Fury And Flames
posted on 2/2008 By:
For nearly a decade Hate Eternal have been blasting us into utter oblivion, shamelessly pushing the most extreme velocities of death metal to their limits. I’ve been paying very close attention to this band every step of the way, but stop short of fanboyism because, honestly, I find Erik Rutan’s brainchild to be rather overwhelming in a sometimes not-so-pleasant fashion. Through three albums Rutan and his modestly revolving lineup of fellow bandmates have proven they are all highly capable musicians, and certainly know how to rev-up the speed to inhumane levels, but there has been a special something missing since the debut, Conquering The Throne. Now, with the unchaining of Fury And Flames, Erik and this new recording lineup not only continue to bombard listeners with a wholly intense blasting barrage, but also bring forth an element slightly lacking on both King Of All Kings, and I, Monarch: vital substance.
Yes, it is yet another totally merciless death metal assault from Hate Eternal, but there is also a very deep emotional vibe to this entire album. Inspired by the tragic passing of multitalented, and terribly missed former bassist Jared Anderson (creator of Internecine), there is a true heaviness to this disc which is apparent from the onset. This album exudes not only the grief, but the venomous anger and frustration of dealing with the loss, and as a result, Fury And Flames is a musical step forward on all fronts. Simplicity and complexity collide within these chaotic measures, and one of the first things I noticed is the drumming of newcomer Jade Simonetto. Unlike the clinical, machinelike coldness displayed by Derek Roddy on past albums, Jade adds nuance, subtle precision, and a very humanlike warmth to the events, and yeah, the fucker can also lay down rapid-fire beats to rival just about anyone else in the death metal business (as I glance toward George Kollias, and Kevin Talley among others). Seriously, where did Erik find this dude, and where has he been hiding?
Another thing I absolutely need to mention is there is no catharsis to be felt throughout this album, and the usual release of negative energy that accompanies albums such as this does not exist here. The riffs of “Fury Within”, “Para Bellum”, “Funerary March” and “Thus Salvation” slide like blades across skin, blending both sinuous speed and massive crunch with no sympathy. “Tombeau (Le Tombeau De La Fureur et Des Flames)” is a burly tune that lurches through different tempos with great success, showing a slower and more melodic side to the band with no lessening of power.

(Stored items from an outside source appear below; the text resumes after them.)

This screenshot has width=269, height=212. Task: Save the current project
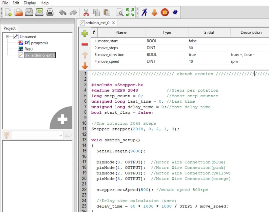coord(29,12)
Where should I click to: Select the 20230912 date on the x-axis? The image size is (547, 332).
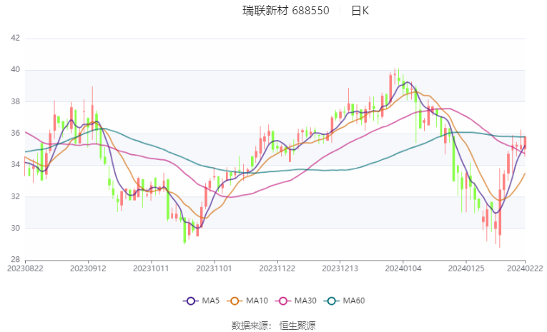tap(89, 268)
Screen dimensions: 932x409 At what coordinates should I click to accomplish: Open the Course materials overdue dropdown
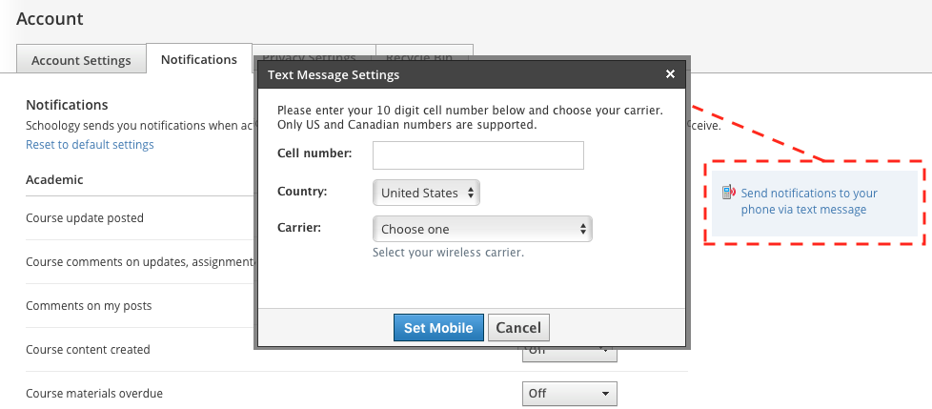point(570,393)
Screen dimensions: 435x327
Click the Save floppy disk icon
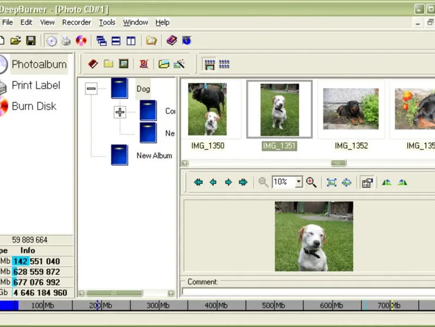(x=31, y=41)
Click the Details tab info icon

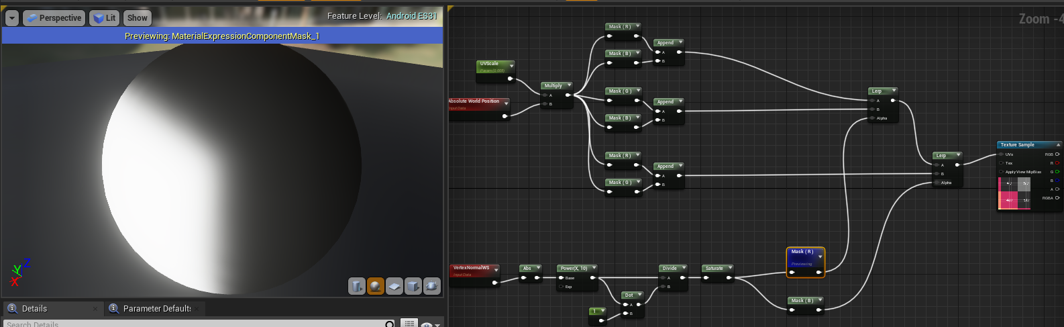pos(12,308)
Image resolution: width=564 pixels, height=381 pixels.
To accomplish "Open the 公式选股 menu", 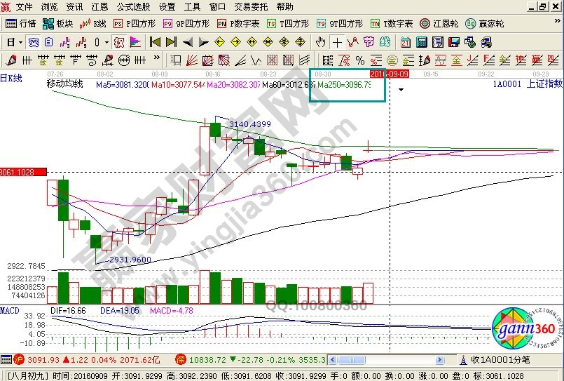I will pos(132,6).
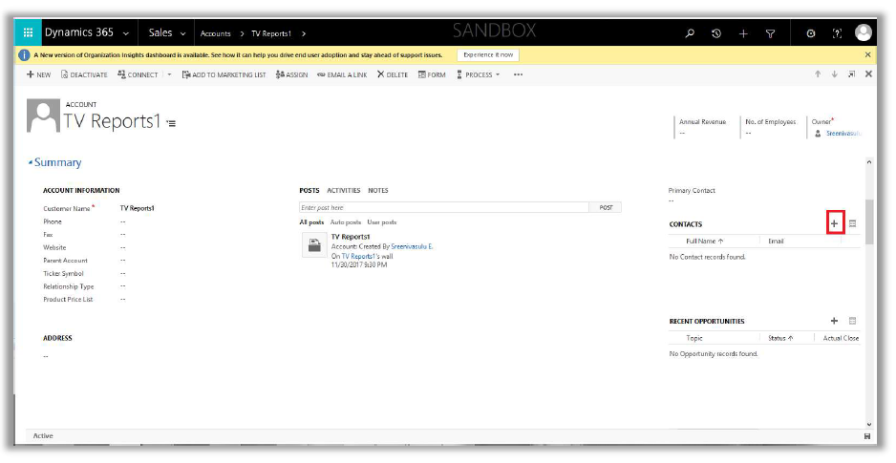Switch to the Notes tab

378,190
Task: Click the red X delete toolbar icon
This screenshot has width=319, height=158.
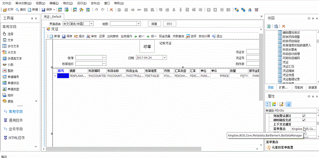Action: [x=111, y=10]
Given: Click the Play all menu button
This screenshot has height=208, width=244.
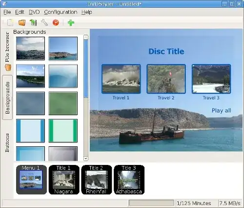Looking at the screenshot, I should [222, 111].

The disc ends majestically with the operatic “Coronach”, an apt contrast to “Hell Envenom” which opens the album with nerve ratting, terse mid-range speed picking, while mammoth, dynamic tracks like “Bringer Of Storms”, ‘Proclamation Of The Damned”, and “Whom Gods May Destroy” collect many of the best riffs I’ve heard since the debut, along with some of Rutan’s most alkaline vocals to date. Even though the overall pace might be a tad bit slower as a whole from a blasting perspective, the title of this release could not be more accurate when it comes to total presentation.
If there is a weak point to be found, it may lie with the thickness of the guitars which dominate everything, including the drums. Normally, a rhythm guitar-heavy album doesn’t bother me, but with a bass virtuoso like Alex Webster (Cannibal Corpse) involved with the proceedings, I would have really liked to hear him a little clearer since the bass I could pin down sounded incredible. Adding second guitarist Shaune Kelley definitely helps with fleshing out the sounds, but some additional bottom-end thump and vibration could have pushed things to perfection.

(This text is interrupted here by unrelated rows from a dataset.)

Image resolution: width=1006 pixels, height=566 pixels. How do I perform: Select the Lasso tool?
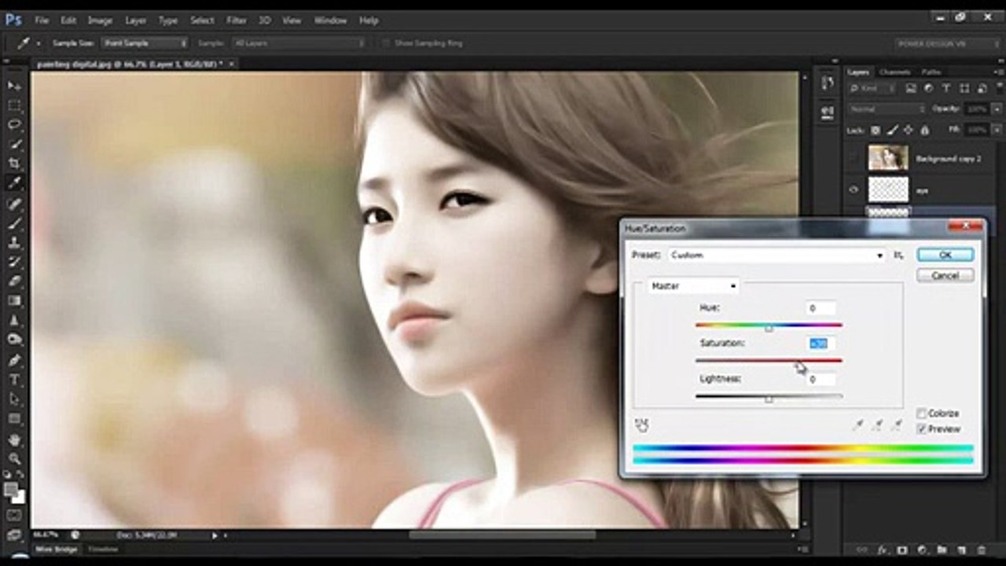click(x=14, y=124)
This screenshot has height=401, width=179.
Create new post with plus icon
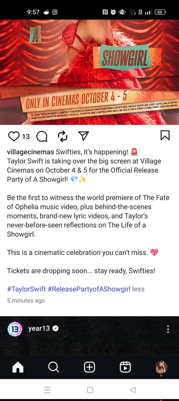click(89, 367)
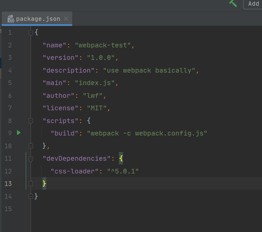This screenshot has height=232, width=262.
Task: Fold the devDependencies block on line 11
Action: 31,159
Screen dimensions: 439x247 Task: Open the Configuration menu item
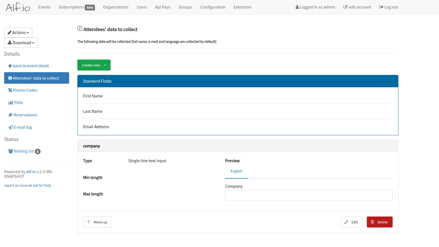click(x=213, y=7)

In the end, this is not simply a new Hate Eternal record, it’s an absolutely monstrous display of heartfelt rage from Erik Rutan and his accomplices. Finally, the beast shows its soul, and not just its wrecking ability, but does so as ferociously as ever before. While not groundbreaking to the genre, Fury And Flames could truly set Hate Eternal firmly among the upper-tier in death metal today with some successful touring and proper promotion, and considering the muse for such a display of malice, I’d say gained respect and awe is aptly deserved. This album is not to be fucked with.